**WHAT IS EXPECTED**
Your answer should be one number: the count of lines below that contain "agent".

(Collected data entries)
★ ★ ★ ★

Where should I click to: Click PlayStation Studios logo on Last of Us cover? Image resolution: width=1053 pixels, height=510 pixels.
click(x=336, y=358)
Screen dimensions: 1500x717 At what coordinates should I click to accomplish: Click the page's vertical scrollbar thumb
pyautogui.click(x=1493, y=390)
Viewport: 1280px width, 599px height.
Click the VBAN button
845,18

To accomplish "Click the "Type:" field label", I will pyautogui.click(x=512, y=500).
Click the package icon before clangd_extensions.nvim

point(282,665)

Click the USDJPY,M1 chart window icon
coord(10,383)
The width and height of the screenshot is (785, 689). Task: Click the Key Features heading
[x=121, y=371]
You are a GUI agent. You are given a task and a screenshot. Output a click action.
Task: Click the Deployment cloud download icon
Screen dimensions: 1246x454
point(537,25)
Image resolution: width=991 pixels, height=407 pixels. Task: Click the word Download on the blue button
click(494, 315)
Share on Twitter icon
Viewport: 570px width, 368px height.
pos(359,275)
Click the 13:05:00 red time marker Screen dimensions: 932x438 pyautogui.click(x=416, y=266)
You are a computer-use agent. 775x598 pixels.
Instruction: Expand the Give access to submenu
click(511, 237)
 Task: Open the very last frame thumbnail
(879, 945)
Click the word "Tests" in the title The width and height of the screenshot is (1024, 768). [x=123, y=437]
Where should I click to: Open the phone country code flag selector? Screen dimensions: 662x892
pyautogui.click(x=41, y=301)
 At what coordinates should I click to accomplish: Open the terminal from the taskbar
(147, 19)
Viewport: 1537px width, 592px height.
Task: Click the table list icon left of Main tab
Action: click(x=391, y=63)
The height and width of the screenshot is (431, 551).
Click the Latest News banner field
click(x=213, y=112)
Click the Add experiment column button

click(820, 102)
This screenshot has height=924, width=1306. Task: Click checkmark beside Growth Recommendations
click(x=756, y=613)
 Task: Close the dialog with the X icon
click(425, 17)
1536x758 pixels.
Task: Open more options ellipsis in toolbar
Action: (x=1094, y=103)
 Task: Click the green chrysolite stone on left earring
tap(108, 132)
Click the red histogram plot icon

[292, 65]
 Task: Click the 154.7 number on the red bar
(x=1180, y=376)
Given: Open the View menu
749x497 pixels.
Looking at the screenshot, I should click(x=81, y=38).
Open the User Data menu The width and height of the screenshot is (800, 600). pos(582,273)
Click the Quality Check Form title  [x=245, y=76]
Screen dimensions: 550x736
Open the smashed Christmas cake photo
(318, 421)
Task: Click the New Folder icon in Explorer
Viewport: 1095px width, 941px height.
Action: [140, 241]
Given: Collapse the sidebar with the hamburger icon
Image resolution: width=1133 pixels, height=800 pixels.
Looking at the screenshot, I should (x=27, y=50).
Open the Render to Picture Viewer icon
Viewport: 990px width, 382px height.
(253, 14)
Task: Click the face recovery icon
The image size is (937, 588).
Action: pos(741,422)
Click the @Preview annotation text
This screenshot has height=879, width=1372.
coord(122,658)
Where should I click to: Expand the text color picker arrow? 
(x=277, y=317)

★ ★ ★ ★

**ANSWER FOR THE TASK**
2